- **Extrait du document**:
====

Tromperie sur la marchandise (l'Hôtel de Ville de Paris et ses impostures)

    "Absolument excentrique", "Art brut", nous matraquent les affiches de la nouvelle exposition de l'Hôtel de Ville de Paris en ce moment rue de Rivoli.

 

Absolument-excentrique...jpg

Photo Bruno Montpied, 2013


    Ah bon? Eh bien, cela fait à mon avis, réunis sur une seule affiche, deux mensonges avec un parfum d'imposture qui ne sont pas sûrs de rendre service à ceux qu'on expose et veut défendre, à savoir toutes sortes de personnes, plus de 160 "artistes", nous assure-t-on, "en situation de handicap mental et/ou psychique issues de de vingt-cinq ateliers de création médico-sociaux et associatifs parisiens".

====

- **Votre consigne**:
Relevez, dans l'extrait consacré à l'exposition de l'Hôtel de Ville de Paris, tous les noms propres désignant un lieu ou une personne, chacun une seule fois et sous sa forme la plus complète.

(Enregistrements du jeu de données stockés)
====

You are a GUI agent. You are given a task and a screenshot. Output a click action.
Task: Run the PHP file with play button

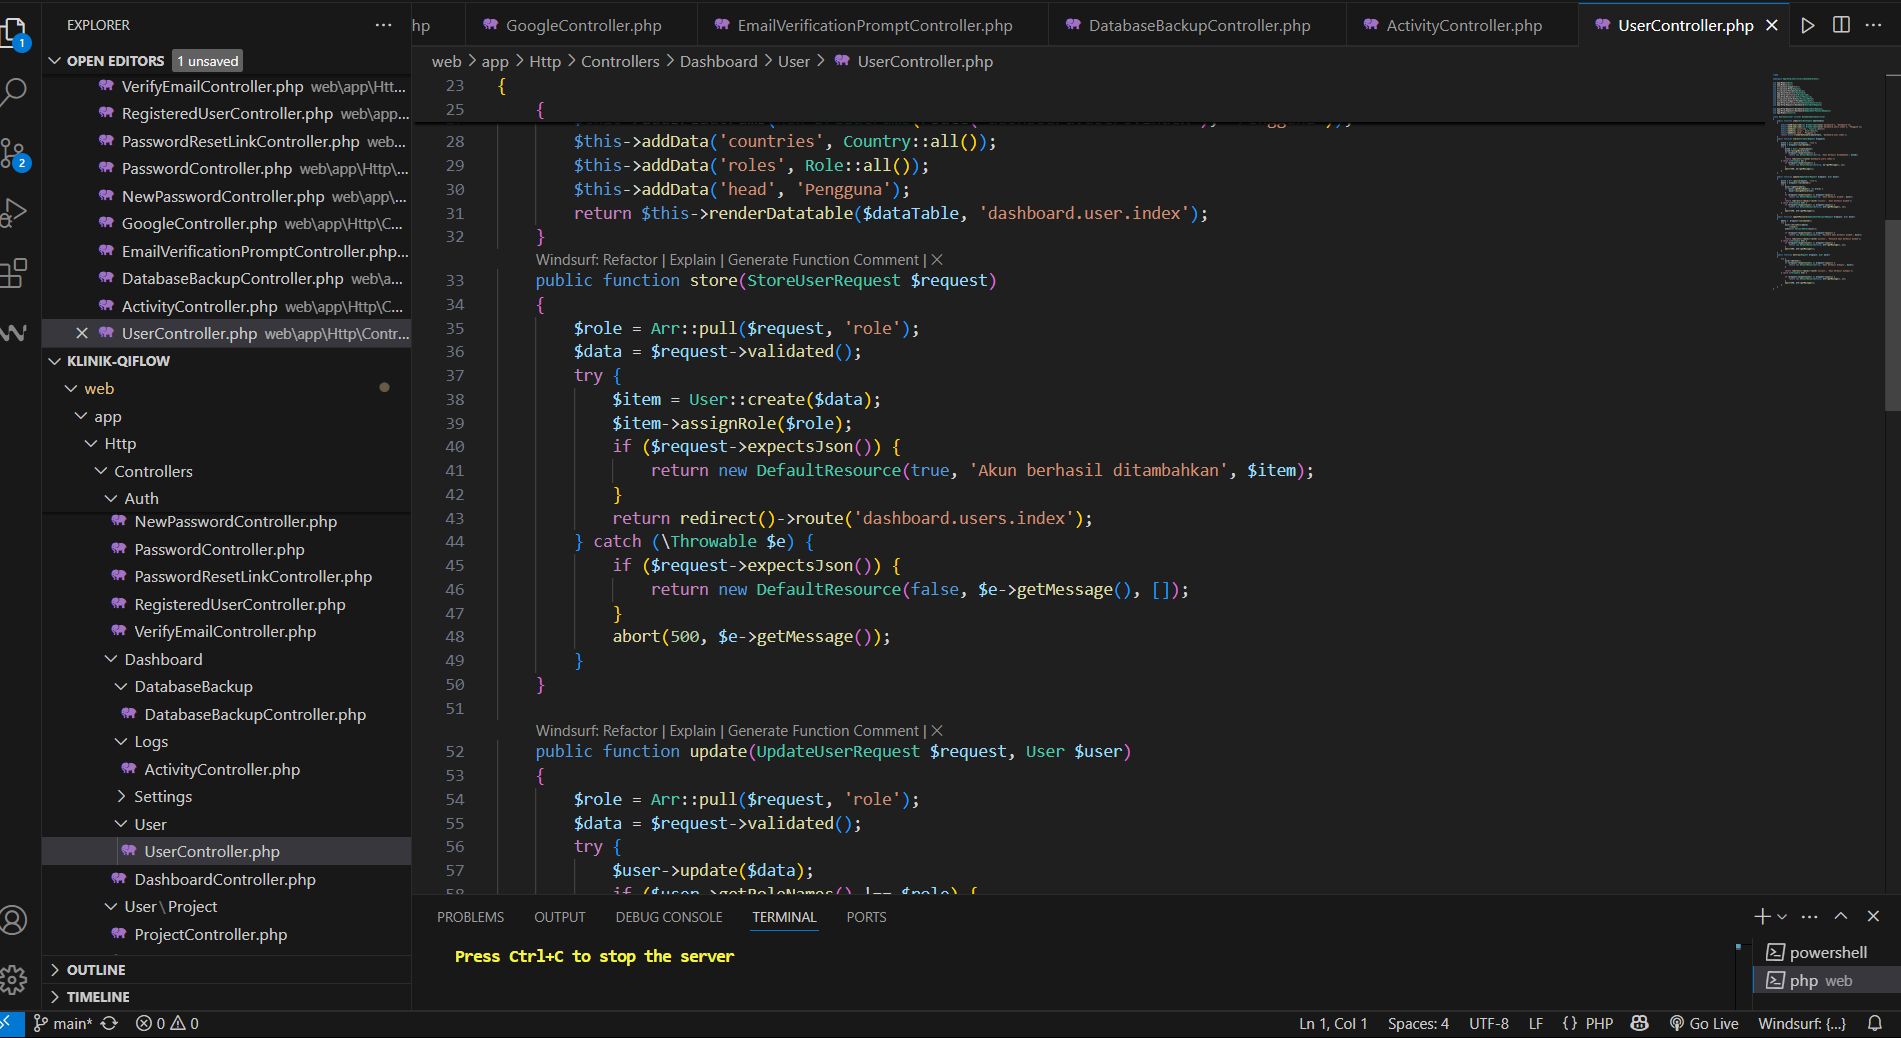[1808, 25]
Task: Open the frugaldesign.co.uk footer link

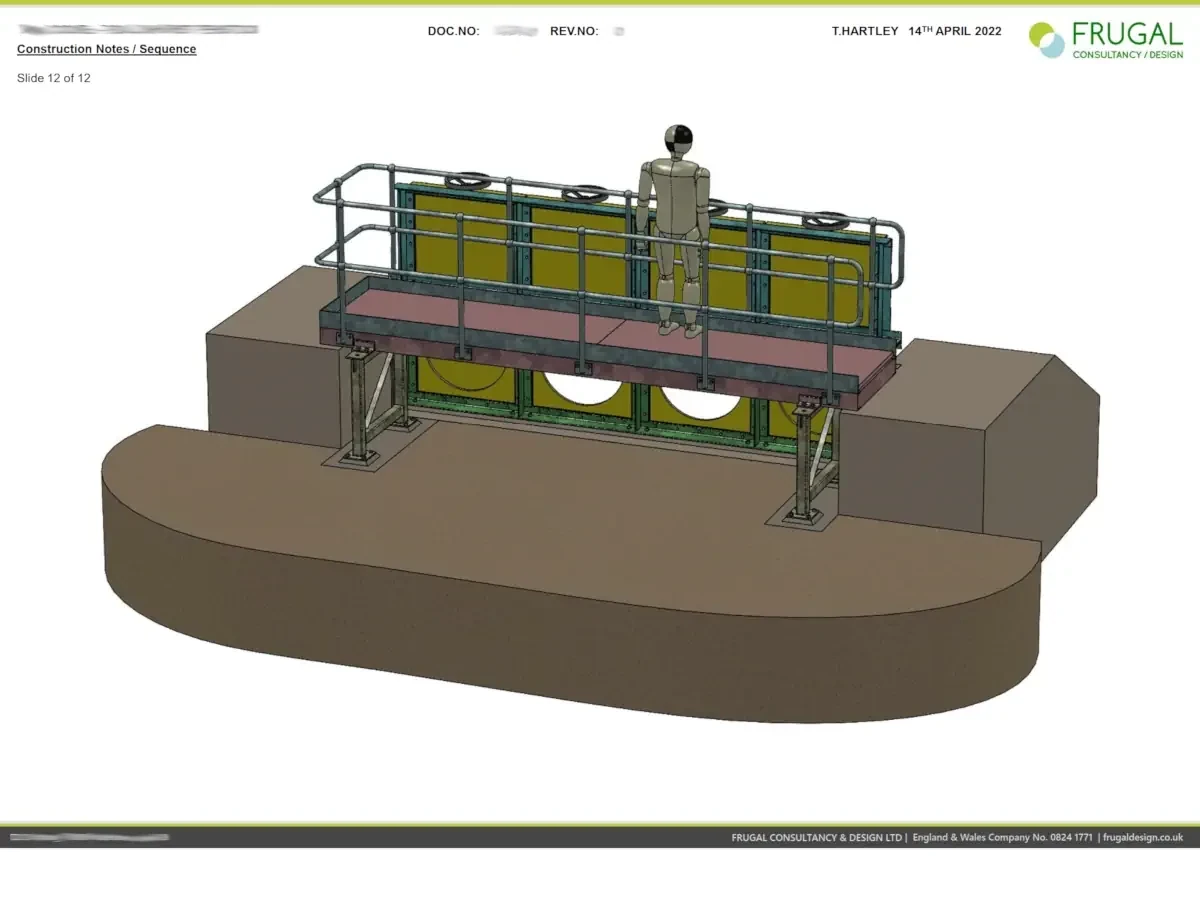Action: tap(1143, 838)
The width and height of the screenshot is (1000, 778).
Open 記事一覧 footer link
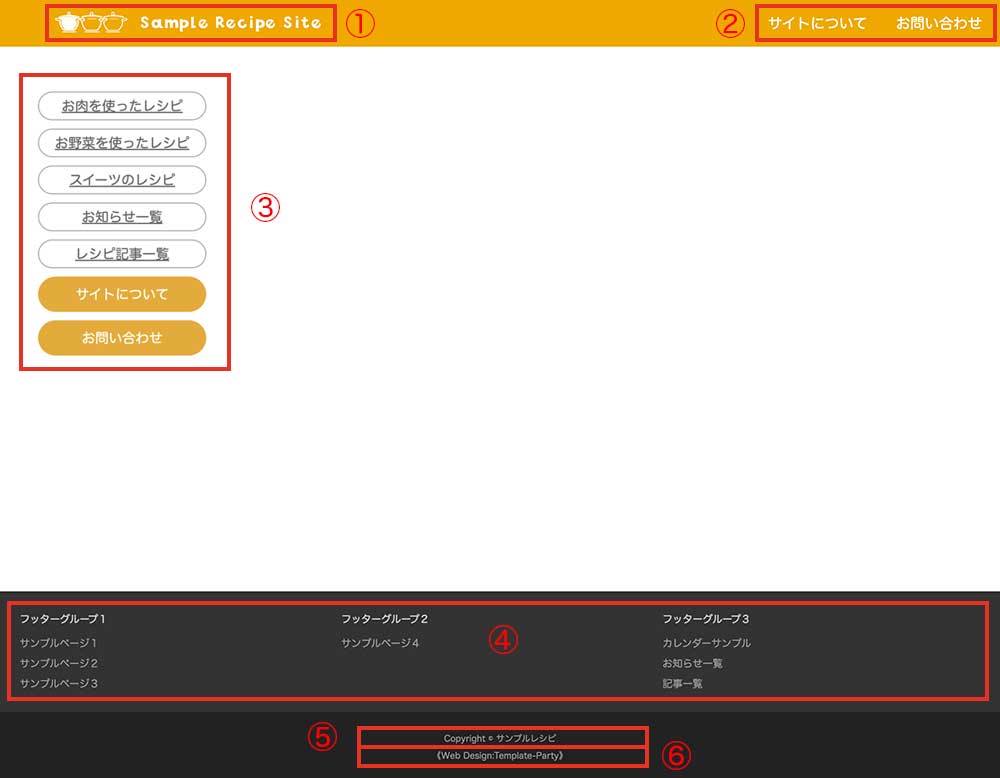click(x=682, y=683)
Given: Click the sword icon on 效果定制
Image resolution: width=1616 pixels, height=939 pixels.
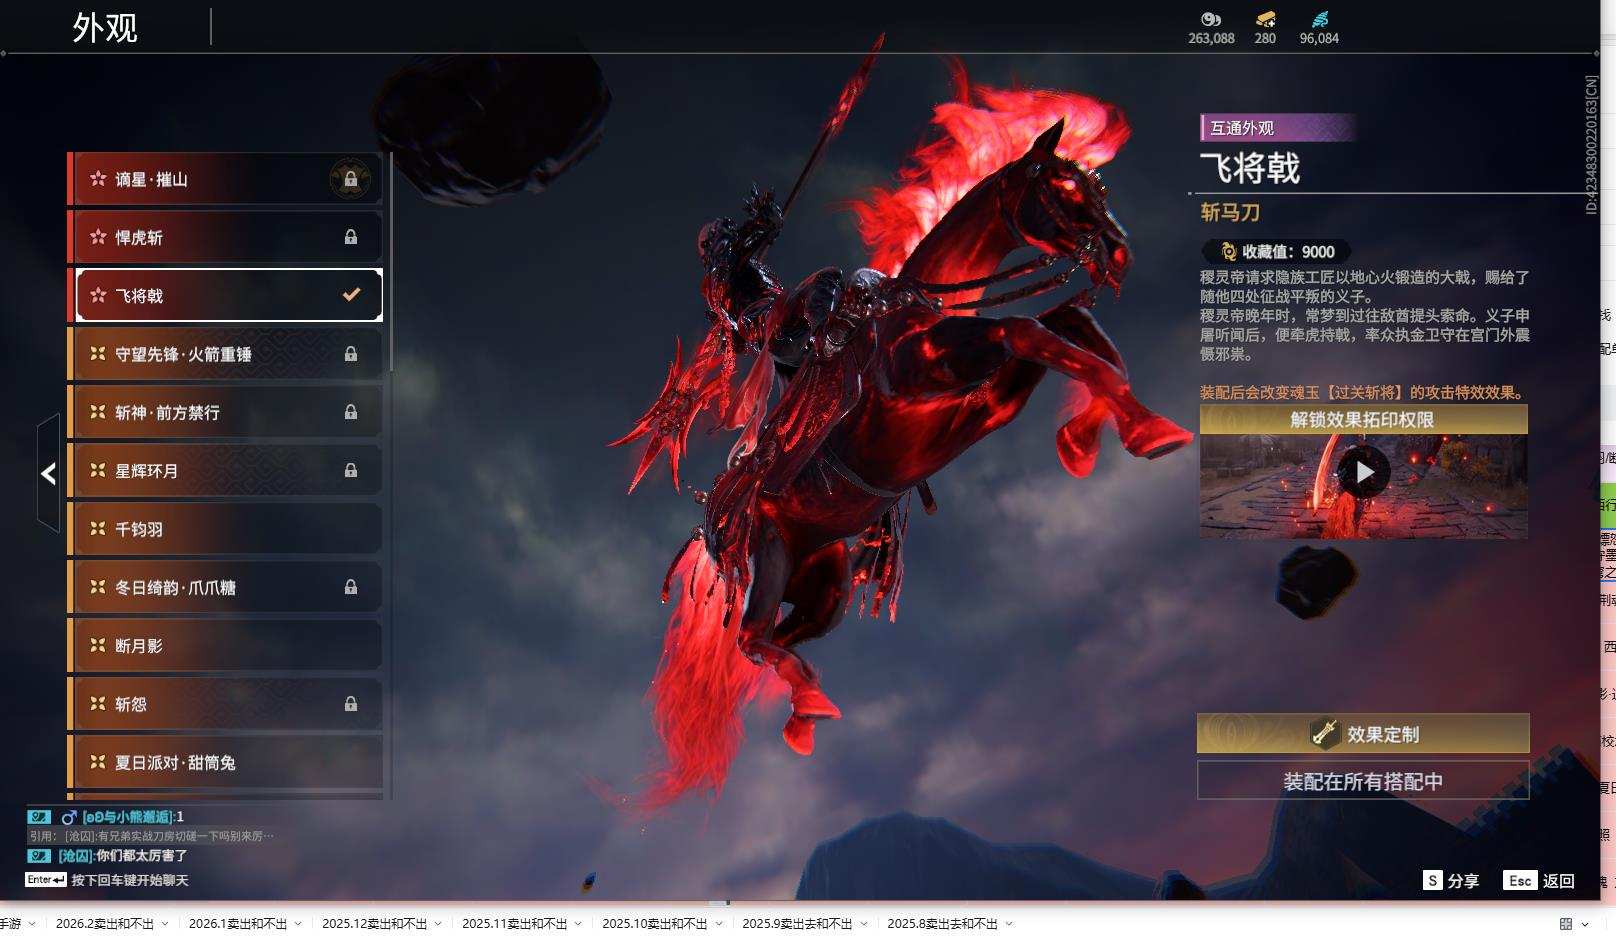Looking at the screenshot, I should coord(1325,734).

====

- **Réponse rédigée**:
Hôtel de Ville de Paris
rue de Rivoli
Bruno Montpied